SenseAudio Subtitle Generator
Create accurate, synchronized subtitles for videos with proper timing, formatting, and multi-language support.
What This Skill Does
- Extract audio from video files
- Transcribe audio with precise timestamps
- Generate subtitle files (SRT, VTT, ASS)
- Support multiple languages and translations
- Format subtitles with proper line breaks and timing
Prerequisites
Install required Python packages:
pip install requests pydub
Note: You'll also need ffmpeg installed for video audio extraction:
# Ubuntu/Debian
sudo apt-get install ffmpeg
# macOS
brew install ffmpeg
Implementation Guide
Step 1: Extract Audio from Video
from pydub import AudioSegment
import subprocess
def extract_audio_from_video(video_file, output_audio="temp_audio.wav"):
# Use ffmpeg to extract audio
cmd = [
"ffmpeg", "-i", video_file,
"-vn", # No video
"-acodec", "pcm_s16le", # PCM format
"-ar", "16000", # 16kHz sample rate
"-ac", "1", # Mono
output_audio
]
subprocess.run(cmd, check=True)
return output_audio
Step 2: Transcribe with Word-Level Timestamps
import os
import requests
API_KEY = os.environ["SENSEAUDIO_API_KEY"]
def transcribe_for_subtitles(audio_file, language="zh"):
url = "https://api.senseaudio.cn/v1/audio/transcriptions"
headers = {"Authorization": f"Bearer {API_KEY}"}
files = {"file": open(audio_file, "rb")}
data = {
"model": "sense-asr-pro",
"language": language,
"response_format": "verbose_json",
"timestamp_granularities[]": ["word", "segment"],
"enable_punctuation": "true"
}
response = requests.post(url, headers=headers, files=files, data=data)
return response.json()
Step 3: Generate Subtitle Segments
def create_subtitle_segments(transcript_data, max_chars_per_line=42, max_duration=7):
words = transcript_data.get("words", [])
segments = []
current_segment = {
"start": 0,
"end": 0,
"text": ""
}
for word in words:
word_text = word["word"]
word_start = word["start"]
word_end = word["end"]
# Check if adding this word exceeds limits
potential_text = current_segment["text"] + " " + word_text if current_segment["text"] else word_text
if (len(potential_text) > max_chars_per_line or
(current_segment["start"] > 0 and word_end - current_segment["start"] > max_duration)):
# Save current segment
if current_segment["text"]:
segments.append(current_segment.copy())
# Start new segment
current_segment = {
"start": word_start,
"end": word_end,
"text": word_text
}
else:
# Add word to current segment
if not current_segment["text"]:
current_segment["start"] = word_start
current_segment["end"] = word_end
current_segment["text"] = potential_text
# Add last segment
if current_segment["text"]:
segments.append(current_segment)
return segments
Step 4: Format as SRT
def format_srt(segments):
srt_content = ""
for i, segment in enumerate(segments, 1):
start_time = format_timestamp_srt(segment["start"])

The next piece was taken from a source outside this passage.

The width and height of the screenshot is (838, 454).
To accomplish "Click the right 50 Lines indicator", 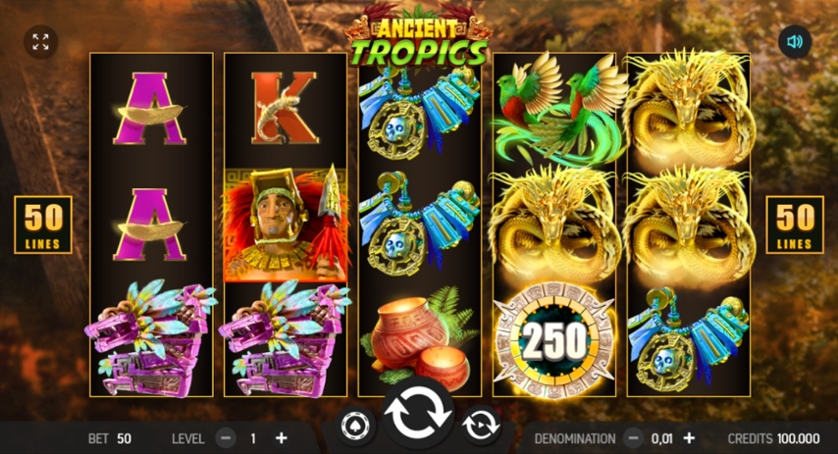I will (x=795, y=225).
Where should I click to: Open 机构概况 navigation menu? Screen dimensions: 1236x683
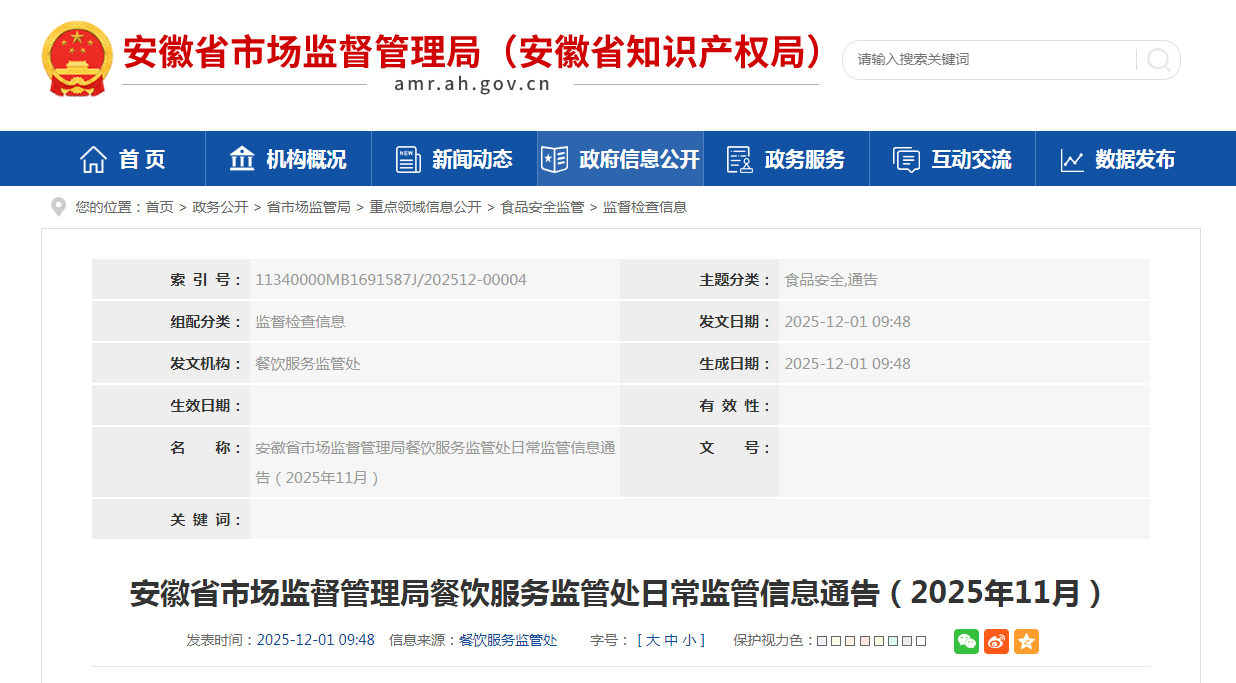[288, 159]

end_time = format_timestamp_srt(segment["end"])
srt_content += f"{i}\n"
srt_content += f"{start_time} --> {end_time}\n"
srt_content += f"{segment['text']}\n\n"
return srt_content
def format_timestamp_srt(seconds):
hours = int(seconds // 3600)
minutes = int((seconds % 3600) // 60)
secs = int(seconds % 60)
millis = int((seconds % 1) * 1000)
return f"{hours:02d}:{minutes:02d}:{secs:02d},{millis:03d}"
Step 5: Format as VTT
def format_vtt(segments):
vtt_content = "WEBVTT\n\n"
for segment in segments:
start_time = format_timestamp_vtt(segment["start"])
end_time = format_timestamp_vtt(segment["end"])
vtt_content += f"{start_time} --> {end_time}\n"
vtt_content += f"{segment['text']}\n\n"
return vtt_content
def format_timestamp_vtt(seconds):
hours = int(seconds // 3600)
minutes = int((seconds % 3600) // 60)
secs = int(seconds % 60)
millis = int((seconds % 1) * 1000)
return f"{hours:02d}:{minutes:02d}:{secs:02d}.{millis:03d}"
Advanced Features
Multi-Language Subtitles
Generate subtitles in multiple languages:
def generate_multilingual_subtitles(video_file, languages=["zh", "en"]):
audio_file = extract_audio_from_video(video_file)
subtitles = {}
for lang in languages:
# Transcribe in original language
transcript = transcribe_for_subtitles(audio_file, language=lang)
# If translating, use target_language parameter
if lang != languages[0]:
transcript = transcribe_for_subtitles(
audio_file,
language=languages[0],
target_language=lang
)
segments = create_subtitle_segments(transcript)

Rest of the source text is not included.